Chain and Causal Attention for Efficient Entity Tracking
Erwan Fagnou, Paul Caillon, Blaise Delattre, Alexandre Allauzen
TL;DR
This work identifies a fundamental limit for Transformer-based entity tracking: to handle $n$ state changes, a decoder-only Transformer requires at least $L_{\ extmin}$ layers with $L_{\ extmin} = \lceil \log_2(\text{depth}(\mathcal{G}) + 1)\rceil$. It then introduces ChaCAL, an attention variant that treats the attention matrix as an adjacency matrix and uses a fixed-point, closed-form update $\mathbf{Y} = (1-\gamma) \mathbf{A} (I - \gamma \mathbf{A})^{-1} \mathbf{V}$ to capture long-range dependencies within a single layer. Through toy, Boxes, and language-modeling experiments, ChaCAL achieves near-perfect entity-tracking performance with far fewer layers, while maintaining competitive results on standard pre-training tasks. The findings underscore the potential for task-specific attention designs to dramatically reduce computational requirements for structured reasoning while highlighting directions for pre-training and broader-domain evaluation.
Abstract
This paper investigates the limitations of transformers for entity-tracking tasks in large language models. We identify a theoretical constraint, showing that transformers require at least $\log_2 (n+1)$ layers to handle entity tracking with $n$ state changes. To address this issue, we propose an efficient and frugal enhancement to the standard attention mechanism, enabling it to manage long-term dependencies more efficiently.
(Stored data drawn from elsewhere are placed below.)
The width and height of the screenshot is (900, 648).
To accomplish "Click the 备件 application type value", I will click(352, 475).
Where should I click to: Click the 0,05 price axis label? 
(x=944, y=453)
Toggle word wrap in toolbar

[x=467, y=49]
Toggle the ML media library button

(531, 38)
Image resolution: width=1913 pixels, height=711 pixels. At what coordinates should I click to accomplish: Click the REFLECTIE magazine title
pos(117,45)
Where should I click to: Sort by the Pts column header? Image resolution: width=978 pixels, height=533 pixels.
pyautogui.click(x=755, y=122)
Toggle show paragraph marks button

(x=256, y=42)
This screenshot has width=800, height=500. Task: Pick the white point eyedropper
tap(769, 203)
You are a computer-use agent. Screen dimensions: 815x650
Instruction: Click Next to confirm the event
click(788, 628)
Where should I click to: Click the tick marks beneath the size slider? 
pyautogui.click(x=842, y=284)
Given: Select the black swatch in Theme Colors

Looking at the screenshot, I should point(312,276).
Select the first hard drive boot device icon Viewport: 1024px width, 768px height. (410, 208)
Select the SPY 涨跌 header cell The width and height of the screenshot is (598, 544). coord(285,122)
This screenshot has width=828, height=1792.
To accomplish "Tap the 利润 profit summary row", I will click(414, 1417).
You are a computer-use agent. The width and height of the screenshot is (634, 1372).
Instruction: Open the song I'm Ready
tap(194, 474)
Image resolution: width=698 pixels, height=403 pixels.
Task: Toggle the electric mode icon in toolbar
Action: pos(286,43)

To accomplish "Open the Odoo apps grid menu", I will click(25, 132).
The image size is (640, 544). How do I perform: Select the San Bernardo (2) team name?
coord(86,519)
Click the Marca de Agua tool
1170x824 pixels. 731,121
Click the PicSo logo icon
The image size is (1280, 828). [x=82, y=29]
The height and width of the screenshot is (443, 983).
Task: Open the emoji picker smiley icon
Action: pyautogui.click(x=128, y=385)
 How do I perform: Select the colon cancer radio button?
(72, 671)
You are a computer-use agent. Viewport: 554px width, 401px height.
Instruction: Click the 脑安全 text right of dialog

By considering attention as an adjacency matrix, our model can track entity states with a single layer. Empirical results demonstrate significant improvements in entity tracking datasets while keeping competitive performance on standard natural language modeling. Our modified attention allows us to achieve the same performance with drastically fewer layers. Additionally, our enhanced mechanism reveals structured internal representations of attention. Extensive experiments on both toy and complex datasets validate our approach. Our contributions include theoretical insights, an improved attention mechanism, and empirical validation.